Kommentar. Im Streit um die Neuvergabe des Busverkehrs im Oberspreewald-Lausitz-Kreis hat das Cottbuser Arbeitsgericht am Dienstag zwar noch keine Entscheidung getroffen, trotzdem aber klar seine Meinung gesagt. Und die wirft kein gutes Licht auf die Politik im Oberspreewald-Lausitz-Kreis. Jan Augustin

Richterin Lore Seidel spricht mutig sogar von einem Vollversagen und von Sozialdumping und damit den rund 110 Beschäftigten des ehemaligen Betreibers aus der Seele. Die heftige Kritik ist berechtigt. Seinen Ursprung hat der jetzige Zoff in der Privatisierung des einst kreiseigenen Unternehmens vor zehn Jahren. Rein rechtlich ist der Landkreis so raus aus der Nummer.
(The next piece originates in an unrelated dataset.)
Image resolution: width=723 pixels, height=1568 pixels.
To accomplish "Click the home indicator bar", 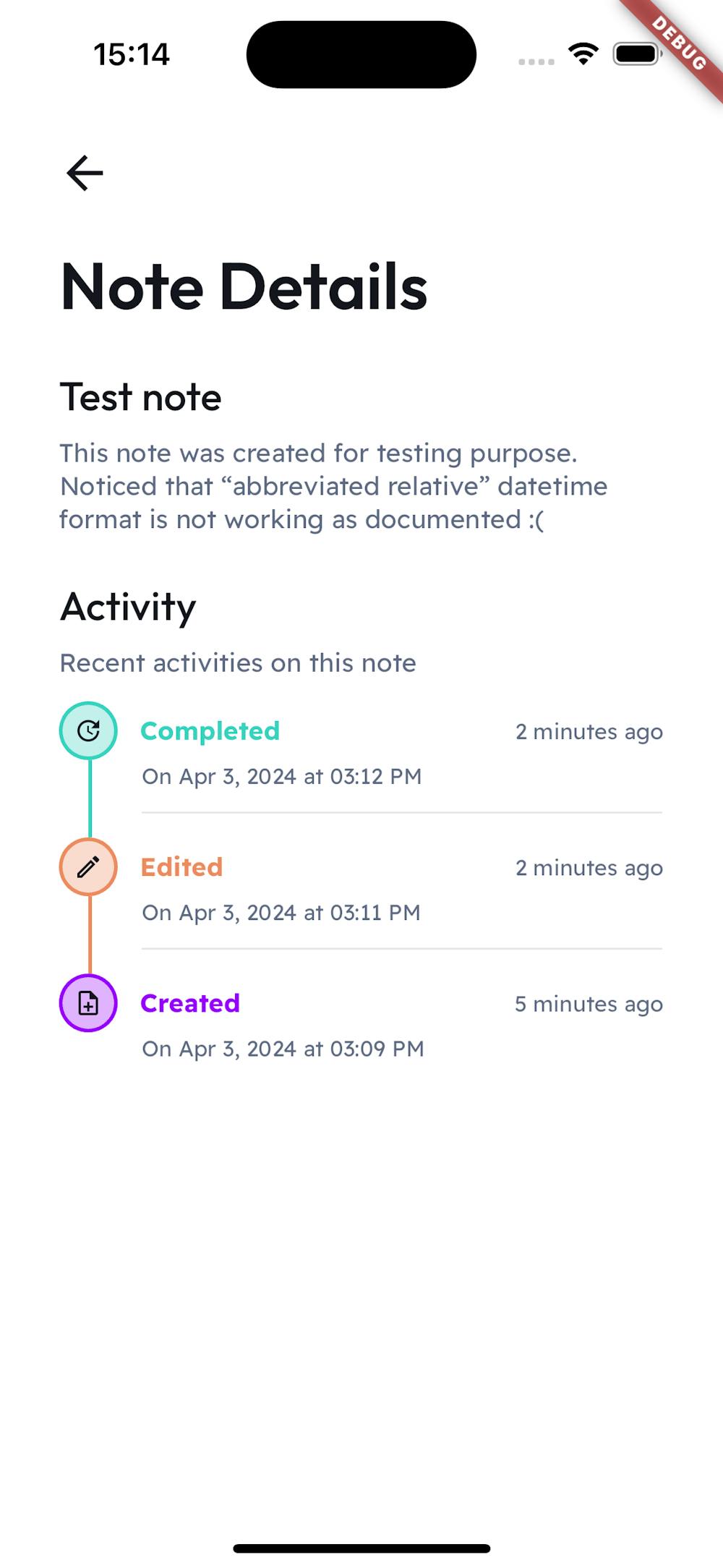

Verantwortung trägt er als Aufgabenträger aber alle Male - für die Busfahrer und die mit Steuermillionen aufgebauten und nun verwaisten Betriebshöfe. Den Ärger erspart hätten sich die Kommunalpolitiker, wenn sie bei der Ausschreibung eine EU-Verordnung beachtet hätten, die Sozialdumping vermeiden soll. Das wäre teurer gewesen, aber gerechter.